Mr. Sanders waited until 15 minutes into his speech to utter Mrs. Clinton’s name. He referred, almost in passing, to a telephone conversation in which he had congratulated her on her victories. At that, the crowd of more than 3,000 inside an aging airport hangar booed loudly. Mr. Sanders did little to discourage them.

Tuesday was, undeniably, Mrs. Clinton’s night, a milestone for women in politics and civic life 95 years after the 19th Amendment guaranteed their right to vote.

But by Wednesday morning, all eyes were on Mr. Sanders. Would he be generous or petulant? Would he let go or keep battling?

At almost every turn, he was grudging toward Mrs. Clinton, passing up a chance to issue the kind of lengthy salute that many, in and out of the Democratic Party, had expected and craved.

You know the Times is perturbed with someone when they start using religious terms.

Declaring that the movement he has begun is “more than Bernie,” Mr. Sanders sounded at times messianic.

“Our vision,” he said, “will be the future of America.”

The Times called in a ghost from Democrats past to shuffle Sanders off the stage and suck it up.

Howard Dean, a Democrat and a former governor of Vermont, can sympathize. “It’s very hard to concede,” he said. “You are tired. You are cranky. You’ve worked your butt off for two years.”
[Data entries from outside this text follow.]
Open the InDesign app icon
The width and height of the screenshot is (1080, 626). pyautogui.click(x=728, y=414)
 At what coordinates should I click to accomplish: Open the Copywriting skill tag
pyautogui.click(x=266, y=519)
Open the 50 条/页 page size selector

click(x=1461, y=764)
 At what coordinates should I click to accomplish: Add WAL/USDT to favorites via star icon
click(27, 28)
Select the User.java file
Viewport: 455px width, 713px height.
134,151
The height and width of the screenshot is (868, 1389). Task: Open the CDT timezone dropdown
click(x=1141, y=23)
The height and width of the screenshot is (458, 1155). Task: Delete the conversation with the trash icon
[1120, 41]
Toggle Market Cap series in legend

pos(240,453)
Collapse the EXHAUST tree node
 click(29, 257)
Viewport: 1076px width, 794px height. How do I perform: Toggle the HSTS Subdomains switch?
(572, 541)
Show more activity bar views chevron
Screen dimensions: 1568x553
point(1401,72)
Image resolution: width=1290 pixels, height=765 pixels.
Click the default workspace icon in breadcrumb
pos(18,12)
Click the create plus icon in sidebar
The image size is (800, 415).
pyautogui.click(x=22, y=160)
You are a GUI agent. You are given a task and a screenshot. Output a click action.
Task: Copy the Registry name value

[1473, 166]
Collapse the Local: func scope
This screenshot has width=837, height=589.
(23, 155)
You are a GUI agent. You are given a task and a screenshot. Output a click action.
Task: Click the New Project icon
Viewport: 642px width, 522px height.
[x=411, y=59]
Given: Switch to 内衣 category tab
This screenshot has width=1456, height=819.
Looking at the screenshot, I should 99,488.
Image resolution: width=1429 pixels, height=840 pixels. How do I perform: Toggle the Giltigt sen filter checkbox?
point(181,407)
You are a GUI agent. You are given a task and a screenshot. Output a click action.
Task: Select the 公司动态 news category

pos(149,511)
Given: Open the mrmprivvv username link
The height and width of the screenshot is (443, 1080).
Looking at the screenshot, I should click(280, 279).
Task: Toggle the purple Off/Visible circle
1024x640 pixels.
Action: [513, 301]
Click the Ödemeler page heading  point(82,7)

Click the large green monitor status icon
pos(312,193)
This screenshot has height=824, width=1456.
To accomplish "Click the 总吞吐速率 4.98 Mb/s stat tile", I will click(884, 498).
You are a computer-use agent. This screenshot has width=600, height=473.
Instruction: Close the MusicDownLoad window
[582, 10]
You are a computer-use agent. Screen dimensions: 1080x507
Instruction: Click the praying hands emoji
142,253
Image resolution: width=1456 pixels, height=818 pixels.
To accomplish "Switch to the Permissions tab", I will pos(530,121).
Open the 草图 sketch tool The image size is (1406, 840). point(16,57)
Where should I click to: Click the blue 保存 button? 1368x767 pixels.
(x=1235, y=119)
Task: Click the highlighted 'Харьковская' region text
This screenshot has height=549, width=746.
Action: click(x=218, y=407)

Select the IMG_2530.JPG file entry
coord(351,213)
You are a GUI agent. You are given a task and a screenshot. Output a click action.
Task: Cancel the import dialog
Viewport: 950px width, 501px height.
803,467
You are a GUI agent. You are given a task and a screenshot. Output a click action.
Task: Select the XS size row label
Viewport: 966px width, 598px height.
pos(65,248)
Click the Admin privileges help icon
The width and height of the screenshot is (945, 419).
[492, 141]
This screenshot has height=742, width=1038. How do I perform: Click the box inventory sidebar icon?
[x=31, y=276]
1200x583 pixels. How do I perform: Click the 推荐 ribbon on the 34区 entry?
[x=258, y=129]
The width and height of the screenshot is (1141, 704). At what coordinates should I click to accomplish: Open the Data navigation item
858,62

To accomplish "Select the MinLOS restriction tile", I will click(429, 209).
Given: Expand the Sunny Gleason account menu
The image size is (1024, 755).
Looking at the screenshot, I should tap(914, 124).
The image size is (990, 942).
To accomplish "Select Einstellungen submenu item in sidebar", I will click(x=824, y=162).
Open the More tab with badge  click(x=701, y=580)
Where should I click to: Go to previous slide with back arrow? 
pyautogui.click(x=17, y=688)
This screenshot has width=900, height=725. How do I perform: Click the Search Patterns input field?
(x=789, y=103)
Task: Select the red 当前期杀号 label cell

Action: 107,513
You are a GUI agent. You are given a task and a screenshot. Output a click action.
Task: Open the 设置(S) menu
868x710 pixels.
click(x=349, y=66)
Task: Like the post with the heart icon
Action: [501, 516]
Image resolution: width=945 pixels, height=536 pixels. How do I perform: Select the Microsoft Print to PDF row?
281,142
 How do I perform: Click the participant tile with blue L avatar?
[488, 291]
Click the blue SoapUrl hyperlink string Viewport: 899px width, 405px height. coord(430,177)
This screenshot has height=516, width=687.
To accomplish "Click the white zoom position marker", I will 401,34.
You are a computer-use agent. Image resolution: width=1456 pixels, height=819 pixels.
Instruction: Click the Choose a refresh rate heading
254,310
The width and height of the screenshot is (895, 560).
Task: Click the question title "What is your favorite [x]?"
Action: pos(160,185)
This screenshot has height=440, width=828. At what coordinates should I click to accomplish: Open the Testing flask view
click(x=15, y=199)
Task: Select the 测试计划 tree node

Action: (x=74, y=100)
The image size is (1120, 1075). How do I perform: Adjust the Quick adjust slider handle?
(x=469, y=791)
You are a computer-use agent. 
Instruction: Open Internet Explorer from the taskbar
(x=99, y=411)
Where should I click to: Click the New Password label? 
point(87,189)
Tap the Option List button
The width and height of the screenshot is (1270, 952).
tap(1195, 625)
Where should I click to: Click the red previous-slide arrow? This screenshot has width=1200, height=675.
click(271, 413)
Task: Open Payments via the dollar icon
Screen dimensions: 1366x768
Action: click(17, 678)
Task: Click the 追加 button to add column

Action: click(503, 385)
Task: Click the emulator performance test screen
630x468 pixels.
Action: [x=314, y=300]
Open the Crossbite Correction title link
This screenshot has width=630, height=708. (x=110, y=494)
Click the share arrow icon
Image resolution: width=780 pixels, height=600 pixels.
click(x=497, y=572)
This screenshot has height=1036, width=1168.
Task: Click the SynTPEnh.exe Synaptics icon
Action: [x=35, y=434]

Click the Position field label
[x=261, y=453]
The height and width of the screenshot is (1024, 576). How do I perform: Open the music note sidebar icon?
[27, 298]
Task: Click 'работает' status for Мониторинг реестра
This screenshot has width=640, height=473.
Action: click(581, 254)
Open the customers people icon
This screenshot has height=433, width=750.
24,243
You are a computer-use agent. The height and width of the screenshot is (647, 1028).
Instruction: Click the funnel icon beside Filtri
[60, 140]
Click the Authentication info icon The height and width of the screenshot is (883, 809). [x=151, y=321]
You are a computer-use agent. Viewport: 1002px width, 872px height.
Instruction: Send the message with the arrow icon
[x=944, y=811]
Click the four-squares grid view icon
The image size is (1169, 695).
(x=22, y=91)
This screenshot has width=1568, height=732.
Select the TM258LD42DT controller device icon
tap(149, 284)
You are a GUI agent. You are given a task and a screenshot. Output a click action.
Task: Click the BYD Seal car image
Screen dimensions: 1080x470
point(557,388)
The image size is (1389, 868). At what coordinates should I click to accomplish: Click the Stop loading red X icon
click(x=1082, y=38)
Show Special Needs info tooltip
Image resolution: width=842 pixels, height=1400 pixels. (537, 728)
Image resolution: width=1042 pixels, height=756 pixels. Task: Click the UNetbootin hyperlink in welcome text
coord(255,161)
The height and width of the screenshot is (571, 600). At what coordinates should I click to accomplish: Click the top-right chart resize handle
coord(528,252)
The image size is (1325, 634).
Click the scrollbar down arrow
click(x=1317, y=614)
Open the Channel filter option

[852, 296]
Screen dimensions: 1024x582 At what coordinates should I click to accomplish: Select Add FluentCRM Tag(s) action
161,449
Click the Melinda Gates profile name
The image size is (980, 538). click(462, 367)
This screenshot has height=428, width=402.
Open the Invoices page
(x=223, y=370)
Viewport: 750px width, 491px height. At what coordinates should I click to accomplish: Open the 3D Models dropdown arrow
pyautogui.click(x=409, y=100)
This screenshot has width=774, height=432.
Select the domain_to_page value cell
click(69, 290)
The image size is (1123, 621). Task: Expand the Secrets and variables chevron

Nobody, Mr. Dean said, resisted ending a presidential campaign more than he did. Once a high-flying front-runner, he had a string of setbacks that left him feeling, by February 2004, much as Mr. Sanders does today: furious at an unfair system and determined to fight on.

....

“You don’t get any points for carrying on or complaining about it,” Mr. Dean added. “You get points for sucking it up.”